Stored data
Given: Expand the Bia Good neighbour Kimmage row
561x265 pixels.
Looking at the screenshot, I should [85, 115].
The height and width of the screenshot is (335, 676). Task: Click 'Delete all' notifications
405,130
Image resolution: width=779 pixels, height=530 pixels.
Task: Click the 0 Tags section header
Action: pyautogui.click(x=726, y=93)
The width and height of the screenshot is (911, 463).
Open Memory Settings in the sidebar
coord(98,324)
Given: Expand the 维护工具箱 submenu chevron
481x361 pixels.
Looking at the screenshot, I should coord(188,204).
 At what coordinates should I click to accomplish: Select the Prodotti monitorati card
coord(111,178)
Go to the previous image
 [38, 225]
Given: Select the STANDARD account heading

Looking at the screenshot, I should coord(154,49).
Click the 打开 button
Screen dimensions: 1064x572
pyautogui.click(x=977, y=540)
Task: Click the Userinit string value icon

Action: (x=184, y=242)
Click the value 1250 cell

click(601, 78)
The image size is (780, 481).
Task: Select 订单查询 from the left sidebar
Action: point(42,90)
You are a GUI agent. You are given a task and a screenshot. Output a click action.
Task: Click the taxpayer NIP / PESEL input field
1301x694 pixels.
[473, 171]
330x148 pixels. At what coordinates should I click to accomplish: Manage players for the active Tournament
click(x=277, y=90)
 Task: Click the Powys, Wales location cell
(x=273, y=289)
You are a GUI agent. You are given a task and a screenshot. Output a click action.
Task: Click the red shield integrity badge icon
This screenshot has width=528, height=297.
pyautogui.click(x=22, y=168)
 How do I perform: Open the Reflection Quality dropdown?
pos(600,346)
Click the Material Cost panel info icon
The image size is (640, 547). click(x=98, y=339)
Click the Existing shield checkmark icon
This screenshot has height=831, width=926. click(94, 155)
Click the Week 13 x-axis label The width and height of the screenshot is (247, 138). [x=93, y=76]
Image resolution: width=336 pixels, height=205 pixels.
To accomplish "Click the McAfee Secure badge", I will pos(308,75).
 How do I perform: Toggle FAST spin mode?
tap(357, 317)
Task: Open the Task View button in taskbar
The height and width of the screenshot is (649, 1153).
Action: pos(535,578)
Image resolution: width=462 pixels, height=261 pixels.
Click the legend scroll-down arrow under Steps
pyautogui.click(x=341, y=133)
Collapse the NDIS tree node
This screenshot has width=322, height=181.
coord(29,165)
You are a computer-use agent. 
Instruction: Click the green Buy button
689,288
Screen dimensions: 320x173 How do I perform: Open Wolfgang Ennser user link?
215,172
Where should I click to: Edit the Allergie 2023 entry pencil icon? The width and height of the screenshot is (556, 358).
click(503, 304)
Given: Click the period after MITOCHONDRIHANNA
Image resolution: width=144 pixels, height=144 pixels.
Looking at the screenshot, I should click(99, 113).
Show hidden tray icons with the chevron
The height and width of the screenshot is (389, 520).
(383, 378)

— Task statement —
Return only those lines of the records that contain the string "Expand".

— Written reply —
Given: Expand the Bia Good neighbour Kimmage row
Given: Expand the 维护工具箱 submenu chevron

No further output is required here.